Childhood memories

Posted by , 1 February 2014

Most of my childhood memories are really just snippets here and there.

I have been asked once or twice in the past what my earliest childhood memories are. I have to say, there are only a few clear ones. In line with my memory theory, most have probably fallen out of my left ear as I have crammed more information into my brain over the years.

I think my very first memory is when I was in kindergarten at age 4. This memory is perhaps the most precious memory I have of my father. Every night that he was home (which was not often as he worked two jobs as a mechanic and a semi-trailer driver as well as studying) he used to sit on the lounge and read Blinky Bill to me after my bath and before bedtime. We didn’t have the original version (I was born 30 years too late for that), but I had borrowed it from the school library and remember it being a big red book with a yellow title. I don’t know how often I renewed the loan that year, but it took us a very long time to get through it. Or maybe it just seemed that way. After all, a year in the life of a 4 year old seems like forever. It might actually have only been a few weeks.

My second memory is a little more hazy – that is, the timing is hazy – the memory is perfectly clear. It’s a memory of my dad building a cubby house in the back yard. I suspect it was around Christmas time when I was 5 or 6 years old, as I remember it being warm weather and we were able to play outside and watch the building progress. The cubby house was, I thought, amazing. It had double doors at the front, gabled ends and was painted white. Inside, my dad had built a little toy stove, there was an old wardrobe to store the cooking utensils in, a small table and chairs, and it was big enough for four of five of us to play happily for hours. I remember that as I grew older, I used it as a hiding place whenever I ran away from home after getting into trouble. I’d steal a blanket from the linen cupboard, pack my suitcase (remember the old masonite school cases?) with a book and a change of clothes, and out I would go. I could get to the top of the wardrobe, set it up as a bed, and lie there for hours reading my book. Until I got hungry. I suspect my mother always knew exactly where I was – mothers are good like that – but she never once came looking for me. I wanted her to.

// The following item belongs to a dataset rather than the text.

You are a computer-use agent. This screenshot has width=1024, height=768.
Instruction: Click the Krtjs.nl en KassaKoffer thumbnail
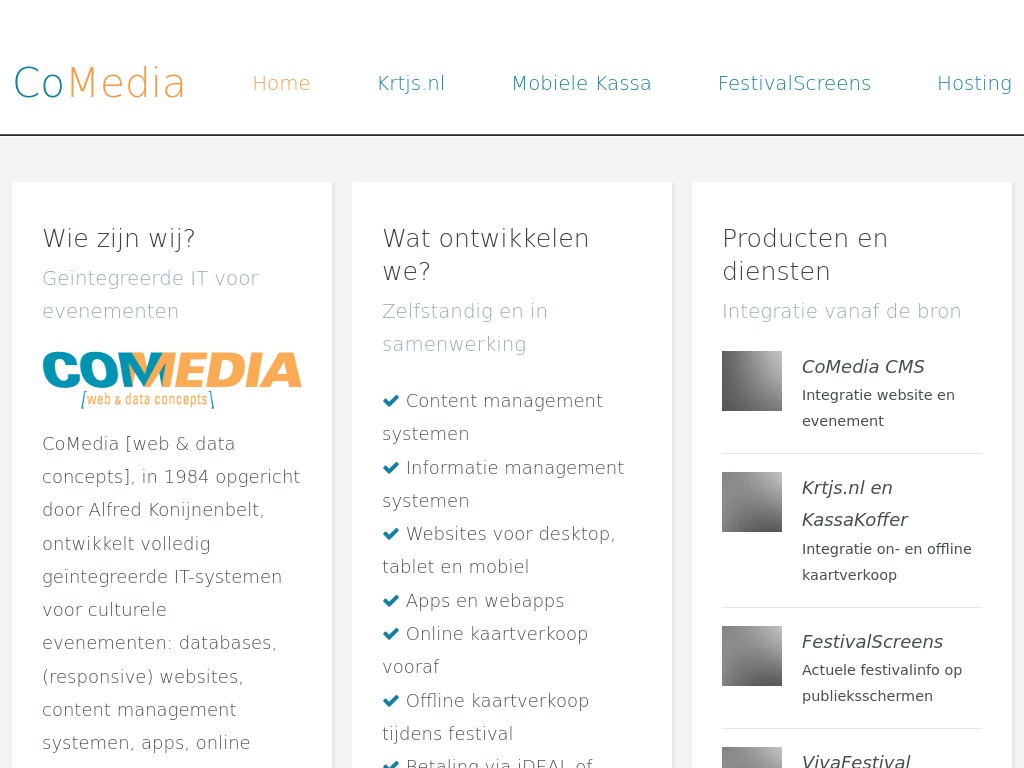[752, 502]
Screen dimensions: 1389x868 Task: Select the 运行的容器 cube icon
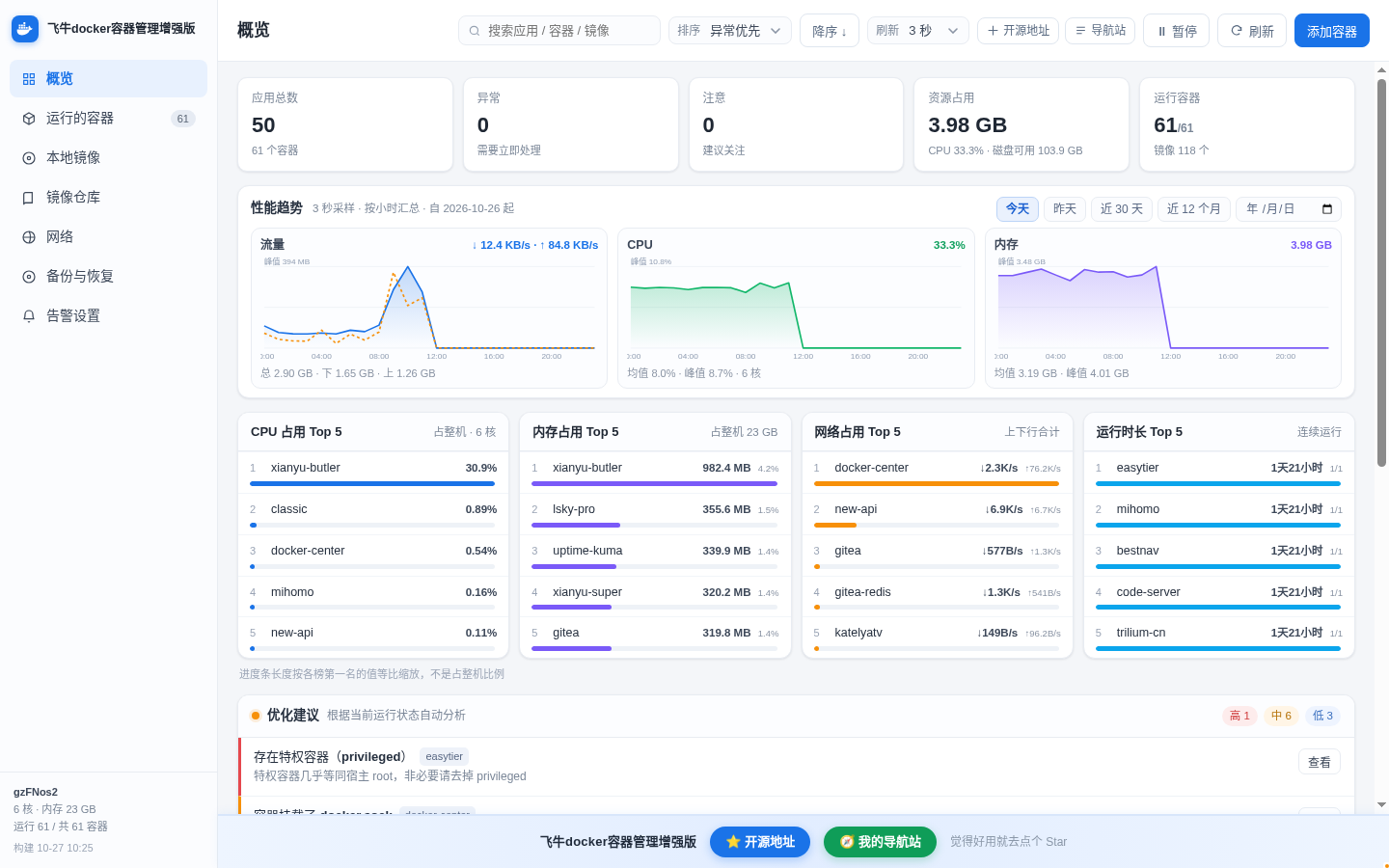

My third childhood memory is just after my baby brother was born. My brave mother had four children, each only 18 months apart. So I was only 5 1/2 years old, and I vividly remember two things about this event. First, we were home alone with dad, and he had three small girls to look after. We thought this was great – he didn’t know how to plait our hair, so we were allowed to wear it out or have pigtails. Second, I remember going to the hospital, being lifted up and peering through the window at the nurse pointing to my baby brother in his hospital crib. Anthony had a head full of dark hair, and I fell in love with him instantly.

Lastly, I remember my sister Helen’s fifth birthday party. I was already in school – as an April baby I had started when I was only four years old – and her birthday is in October. My mother had set up a table on the back lawn, all the neighbourhood children were there and I was allowed to come home from lunchtime to join in the party.

Most of the rest of my childhood memories are really just snippets here and there – my brother burying our matchbox cars in the sandpit (and then denying it), the Christmas that my dad made matching rocking doll cradles for me and my two sisters, and the time that my grandmother held me under the ocean waves at Casey’s Beach to cure my middle ear infection. It never worked, I thought I was really drowning and was terrified, and I still remember that I was wearing a little pink one piece swimsuit with two heart shaped cutouts with blue piping edges on the front.

Sometimes I wonder what the earliest memories of childhood my own children will have. I must remember to ask them one day. I really hope they have retained more than I have and will be able to share them with their own children.